Ces problèmes majeurs, régulièrement soulevés par la SPA, auraient mérité une attention particulière du législateur. Cela aurait certainement permis de limiter les accidents provoqués par des chiens adultes, totalement désocialisés du fait des conditions d'élevages défaillantes. Il aurait donc été nécessaire que soient précisées les conditions dans lesquelles la formation des propriétaires de chiens sera assurée. Je renouvelle donc la proposition que j'ai formulée en première lecture et qui vise à instaurer un diplôme d'État avec agrément de la Société centrale canine, afin de mieux encadrer les éducateurs canins et les comportementalistes.
Enfin, je souhaite exprimer ma vive inquiétude quant aux responsabilités supplémentaires que fera peser cette loi sur les épaules des maires, madame la ministre.
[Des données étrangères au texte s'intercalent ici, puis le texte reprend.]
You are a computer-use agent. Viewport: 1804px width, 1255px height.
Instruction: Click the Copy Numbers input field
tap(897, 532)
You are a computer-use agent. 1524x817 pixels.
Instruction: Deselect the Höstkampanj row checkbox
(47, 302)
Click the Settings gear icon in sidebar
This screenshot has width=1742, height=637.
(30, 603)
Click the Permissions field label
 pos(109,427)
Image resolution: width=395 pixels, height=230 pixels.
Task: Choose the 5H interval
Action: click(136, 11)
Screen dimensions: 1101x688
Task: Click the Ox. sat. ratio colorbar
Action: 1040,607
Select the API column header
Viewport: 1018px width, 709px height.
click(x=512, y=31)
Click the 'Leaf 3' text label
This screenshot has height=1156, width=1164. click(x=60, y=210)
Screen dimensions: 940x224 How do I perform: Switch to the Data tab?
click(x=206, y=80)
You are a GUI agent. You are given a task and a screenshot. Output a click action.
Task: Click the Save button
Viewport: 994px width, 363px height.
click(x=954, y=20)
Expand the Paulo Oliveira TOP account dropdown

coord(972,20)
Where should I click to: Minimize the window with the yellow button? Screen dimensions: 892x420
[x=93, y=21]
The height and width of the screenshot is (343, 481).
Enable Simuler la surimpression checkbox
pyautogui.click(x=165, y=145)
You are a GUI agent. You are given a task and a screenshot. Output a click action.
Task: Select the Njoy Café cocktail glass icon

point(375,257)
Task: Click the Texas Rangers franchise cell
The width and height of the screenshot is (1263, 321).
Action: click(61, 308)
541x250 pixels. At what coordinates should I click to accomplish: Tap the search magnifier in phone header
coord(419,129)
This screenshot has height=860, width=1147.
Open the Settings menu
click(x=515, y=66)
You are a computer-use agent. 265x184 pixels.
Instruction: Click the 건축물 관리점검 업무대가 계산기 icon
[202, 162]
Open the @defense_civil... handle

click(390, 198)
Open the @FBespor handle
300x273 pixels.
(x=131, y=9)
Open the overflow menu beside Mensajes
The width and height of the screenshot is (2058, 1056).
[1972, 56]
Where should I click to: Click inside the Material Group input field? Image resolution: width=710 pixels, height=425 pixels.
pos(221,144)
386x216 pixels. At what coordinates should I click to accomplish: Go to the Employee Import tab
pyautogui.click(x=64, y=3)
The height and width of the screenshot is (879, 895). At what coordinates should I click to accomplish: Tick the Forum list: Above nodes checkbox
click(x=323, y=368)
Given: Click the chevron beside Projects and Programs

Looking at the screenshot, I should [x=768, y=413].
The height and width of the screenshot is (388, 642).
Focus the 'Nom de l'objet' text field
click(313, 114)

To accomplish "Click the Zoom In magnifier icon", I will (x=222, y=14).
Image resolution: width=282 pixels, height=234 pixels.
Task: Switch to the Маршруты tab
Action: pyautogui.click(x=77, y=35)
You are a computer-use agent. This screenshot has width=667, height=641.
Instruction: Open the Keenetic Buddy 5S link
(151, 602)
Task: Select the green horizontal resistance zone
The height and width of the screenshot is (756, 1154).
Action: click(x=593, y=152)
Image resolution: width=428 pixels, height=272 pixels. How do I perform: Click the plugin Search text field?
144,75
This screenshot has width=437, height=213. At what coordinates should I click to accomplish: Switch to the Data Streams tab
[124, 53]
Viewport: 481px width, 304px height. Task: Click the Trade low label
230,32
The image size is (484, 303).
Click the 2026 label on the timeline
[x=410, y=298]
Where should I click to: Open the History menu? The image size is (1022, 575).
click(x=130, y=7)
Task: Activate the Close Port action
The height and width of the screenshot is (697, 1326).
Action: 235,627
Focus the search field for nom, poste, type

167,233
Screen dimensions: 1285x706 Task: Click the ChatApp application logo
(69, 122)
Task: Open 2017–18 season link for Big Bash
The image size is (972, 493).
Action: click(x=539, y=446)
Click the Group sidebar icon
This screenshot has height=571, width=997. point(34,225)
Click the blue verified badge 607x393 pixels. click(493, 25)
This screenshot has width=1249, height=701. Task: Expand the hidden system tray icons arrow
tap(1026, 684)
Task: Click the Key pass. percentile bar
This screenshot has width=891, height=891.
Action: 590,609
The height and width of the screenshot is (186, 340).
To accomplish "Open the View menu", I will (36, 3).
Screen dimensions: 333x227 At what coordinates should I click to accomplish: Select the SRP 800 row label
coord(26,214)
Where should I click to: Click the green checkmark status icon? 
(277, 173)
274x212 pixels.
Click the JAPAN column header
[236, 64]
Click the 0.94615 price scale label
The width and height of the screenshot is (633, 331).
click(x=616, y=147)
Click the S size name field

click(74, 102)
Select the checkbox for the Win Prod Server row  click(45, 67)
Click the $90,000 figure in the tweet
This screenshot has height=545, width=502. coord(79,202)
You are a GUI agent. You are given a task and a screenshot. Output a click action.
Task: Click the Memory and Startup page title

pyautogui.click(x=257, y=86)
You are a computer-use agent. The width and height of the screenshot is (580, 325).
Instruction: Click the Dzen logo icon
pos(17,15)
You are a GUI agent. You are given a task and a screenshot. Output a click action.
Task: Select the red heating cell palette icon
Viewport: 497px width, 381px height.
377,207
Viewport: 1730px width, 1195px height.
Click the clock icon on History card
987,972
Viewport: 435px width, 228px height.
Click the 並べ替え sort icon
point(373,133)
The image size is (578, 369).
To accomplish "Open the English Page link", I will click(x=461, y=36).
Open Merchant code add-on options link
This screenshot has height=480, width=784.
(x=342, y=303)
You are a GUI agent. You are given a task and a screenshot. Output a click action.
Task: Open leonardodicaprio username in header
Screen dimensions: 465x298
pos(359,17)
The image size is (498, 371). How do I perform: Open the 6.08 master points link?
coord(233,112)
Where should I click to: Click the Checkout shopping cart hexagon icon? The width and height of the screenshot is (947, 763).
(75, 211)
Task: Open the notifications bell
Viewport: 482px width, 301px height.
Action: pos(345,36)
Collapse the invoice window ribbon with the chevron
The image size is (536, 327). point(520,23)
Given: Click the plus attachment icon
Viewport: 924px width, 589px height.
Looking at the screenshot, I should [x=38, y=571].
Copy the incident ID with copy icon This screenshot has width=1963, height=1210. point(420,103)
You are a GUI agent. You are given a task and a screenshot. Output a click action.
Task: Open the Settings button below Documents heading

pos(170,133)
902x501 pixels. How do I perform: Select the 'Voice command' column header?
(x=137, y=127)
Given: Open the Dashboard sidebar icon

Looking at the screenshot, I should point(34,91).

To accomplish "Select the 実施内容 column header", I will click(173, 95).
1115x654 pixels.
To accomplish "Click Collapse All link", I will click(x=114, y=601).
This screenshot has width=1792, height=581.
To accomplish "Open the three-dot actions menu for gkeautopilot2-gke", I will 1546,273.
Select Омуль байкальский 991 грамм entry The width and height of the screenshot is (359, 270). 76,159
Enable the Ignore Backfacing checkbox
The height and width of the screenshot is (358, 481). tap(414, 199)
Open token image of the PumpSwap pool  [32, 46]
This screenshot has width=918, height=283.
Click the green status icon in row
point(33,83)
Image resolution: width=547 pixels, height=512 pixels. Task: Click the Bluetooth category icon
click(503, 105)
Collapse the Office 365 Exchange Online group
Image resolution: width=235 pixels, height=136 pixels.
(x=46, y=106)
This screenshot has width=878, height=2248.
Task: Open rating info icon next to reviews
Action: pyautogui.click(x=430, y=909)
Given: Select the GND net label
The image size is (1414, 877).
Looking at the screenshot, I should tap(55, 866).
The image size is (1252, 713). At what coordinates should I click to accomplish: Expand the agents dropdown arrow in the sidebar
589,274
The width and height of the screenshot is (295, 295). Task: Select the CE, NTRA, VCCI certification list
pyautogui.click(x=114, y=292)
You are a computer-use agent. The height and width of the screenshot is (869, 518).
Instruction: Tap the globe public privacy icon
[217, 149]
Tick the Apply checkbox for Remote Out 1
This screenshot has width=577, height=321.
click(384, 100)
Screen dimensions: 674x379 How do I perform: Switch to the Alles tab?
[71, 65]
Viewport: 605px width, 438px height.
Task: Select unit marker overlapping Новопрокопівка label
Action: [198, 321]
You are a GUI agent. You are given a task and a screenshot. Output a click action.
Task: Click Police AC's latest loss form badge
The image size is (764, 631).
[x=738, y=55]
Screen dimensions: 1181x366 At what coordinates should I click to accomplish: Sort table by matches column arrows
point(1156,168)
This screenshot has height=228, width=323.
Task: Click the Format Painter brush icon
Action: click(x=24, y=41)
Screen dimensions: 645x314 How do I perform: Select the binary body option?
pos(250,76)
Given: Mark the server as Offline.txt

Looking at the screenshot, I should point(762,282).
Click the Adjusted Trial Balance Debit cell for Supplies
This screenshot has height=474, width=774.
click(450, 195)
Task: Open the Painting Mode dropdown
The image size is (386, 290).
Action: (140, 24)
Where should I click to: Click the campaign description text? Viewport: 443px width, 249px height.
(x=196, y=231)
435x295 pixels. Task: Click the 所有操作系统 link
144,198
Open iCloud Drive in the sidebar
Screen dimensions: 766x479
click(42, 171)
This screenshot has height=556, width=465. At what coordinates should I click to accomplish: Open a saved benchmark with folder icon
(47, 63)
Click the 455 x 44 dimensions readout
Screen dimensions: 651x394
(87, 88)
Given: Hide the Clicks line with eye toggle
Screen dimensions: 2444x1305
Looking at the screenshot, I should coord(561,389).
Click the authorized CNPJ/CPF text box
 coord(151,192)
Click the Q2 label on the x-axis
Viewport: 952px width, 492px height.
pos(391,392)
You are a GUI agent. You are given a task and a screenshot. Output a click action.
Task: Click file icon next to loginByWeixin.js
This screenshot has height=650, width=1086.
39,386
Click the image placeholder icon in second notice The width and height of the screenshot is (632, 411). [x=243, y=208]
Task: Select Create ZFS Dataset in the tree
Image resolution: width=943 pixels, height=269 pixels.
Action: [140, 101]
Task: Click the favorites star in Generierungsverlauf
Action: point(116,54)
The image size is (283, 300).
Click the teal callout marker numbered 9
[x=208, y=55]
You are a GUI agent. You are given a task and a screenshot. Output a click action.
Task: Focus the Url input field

Comment justifier que leur soit dévolue la mission de prescrire une formation aux détenteurs de chiens présentant un danger et n'appartenant à aucune des deux catégories de chiens dangereux ? Sur quels critères objectifs un élu local pourra-t-il fonder sa décision ?
Mais là où le bât blesse davantage, c'est quand on s'aperçoit qu'il revient désormais aux maires d'assumer l'ensemble des mesures d'alerte, de capture et de prescription, en cas de non-application de la loi, et cela, sans aucune considération du manque de moyens techniques auquel ils doivent faire face, notamment dans les petites communes. Cette loi risque d'aggraver un peu plus les difficultés de la fonction. Madame la ministre, mesurez-vous ce que représente, pour le maire d'une petite commune rurale, le travail qui consiste à faire respecter les mesures préventives à toute morsure, et à rassembler l'ensemble des pièces désormais exigées : certificats d'identification, de stérilisation, de vaccination antirabique, attestation d'assurance en matière de responsabilité civile ? Savez-vous que cette tâche se double de difficultés supplémentaires, liées au fait que, très souvent, les maires sont confrontés à des propriétaires d'animaux indélicats ?
Les maires risquent d'être bien seuls face à leurs responsabilités, faute d'un soutien efficace de l'État. C'est pourquoi, il est indispensable que les forces de l'ordre public – gendarmerie, police – soient mobilisées afin de leur venir en aide, quand il s'agit de capturer un animal ou pour toute autre mission délicate.